Wednesday, September 22, 2010

Goodmorning, starshine!

Does anyone remember that song? When I was younger, it was constantly being played in infomercials for CD compilations. On beautiful sunny mornings, I always think of it...

Most of you know that I have an official blog for Blue Cross and Blue Shield of Minnesota's Do! Campaign. I thought I should start my own on the side, since sometimes my thoughts are non-fitness related (who would have thought!) and I feel more comfortable sharing them in this sort of atmosphere.

Well, save for changing my license and registration over, I am officially a resident of Wisconsin. This place we now call home is so interesting. I thought being "out in the country" would be more like when we visit Jeff's parents outside of Eau Claire, WI. The drinks would be cheap, and the folks would be excited to see us. Not exactly. On more than one occasion, I've been asked "Why you talk so smart?" or "why do you call it Vodka Soda? It's not made with pop or anythin?". For the first time since I was a little girl, I almost feel like an outsider because of my intelligence. I can't tell if they are laughing with me, or at me.

Growing up in the north metro, I always felt like I was in the country.

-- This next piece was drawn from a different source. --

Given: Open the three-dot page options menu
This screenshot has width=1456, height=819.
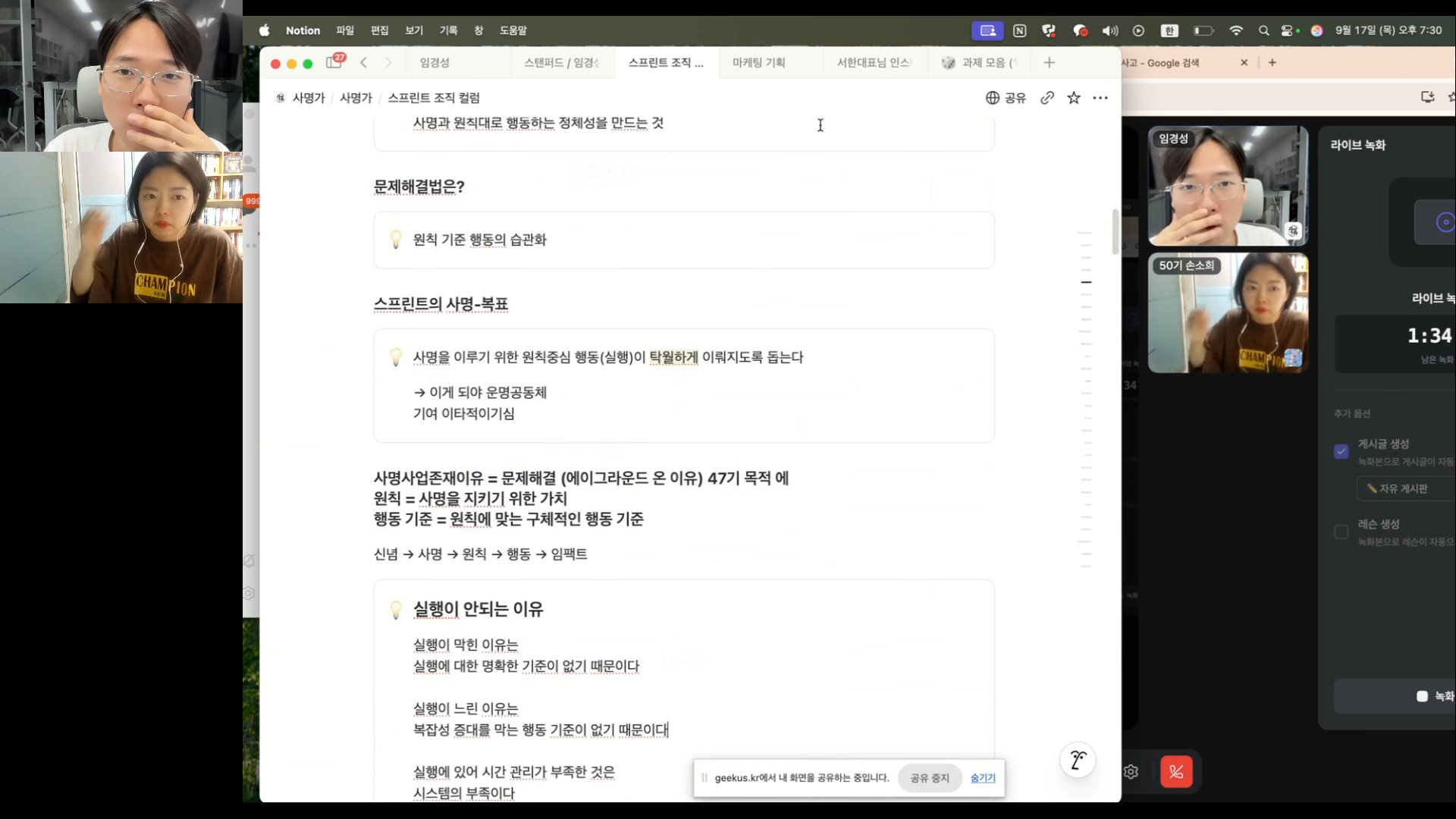Looking at the screenshot, I should 1100,98.
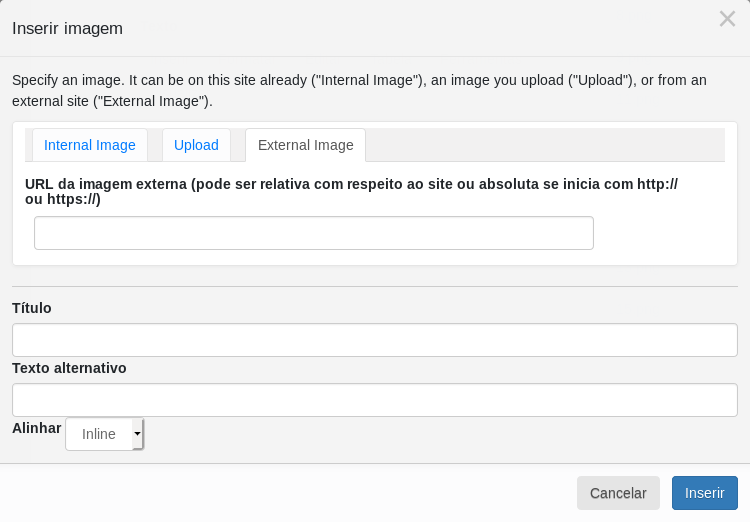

I mean, raised on the lake 7 miles out of town? Clearly country! Getting excited about going to the big city? Country!

After I moved to Minneapolis, I finally felt like my character was evolving. Not only was I transforming on the outside (losing the weight, converting to contacts, going back to my natural-ish haircolor of blonde)...but my eloquence was emerging again. I blamed my nature as the catalyst for my outcasting as a child. Sure, obesity was a hoot and added to the struggle, but children don't necessarily appreciate an extensive vocabulary and witty strength in discourse. Being in the city and growing up, I finally was able to let all that cleverness out.

Now, being here...where I'm not supposed to travel north of Hwy 8 because of the VERY REAL existence of inbreeding...I feel like I'm out of place. I feel like I don't belong. On my training rides, people shake their heads at me, almost to say, "You know, they make cars so you don't have to bike". Our neighbors seem to hide in their houses to avoid meeting us. My only friend right now is Tootcat (he smells as his name implies). He seems so happy to see me, so grateful to hear my voice.

Jeff's been pretty great. I admire how he has taken so strongly to his job. I've met some of his coworkers, and they seem to really respect him. But we have both felt the awkwardness of being in an unfamiliar place. Sure, I no longer need the GPS to get to Minnesota, but I almost need a GPS to navigate the social waters of this foreign land.

Oh well. My friend Jessica assures me I'll get my niche and feel at home soon. The problem is, when I'm at our home, I feel on top of the world. Safe. Wonderful. It's passing the driveway that seems to change everything. Boo.

1 comment:

Anonymous said...

join a civic group...is there a women of today group, church group, volunteer at a local nursing home. Make a mark on your little weird niche called life.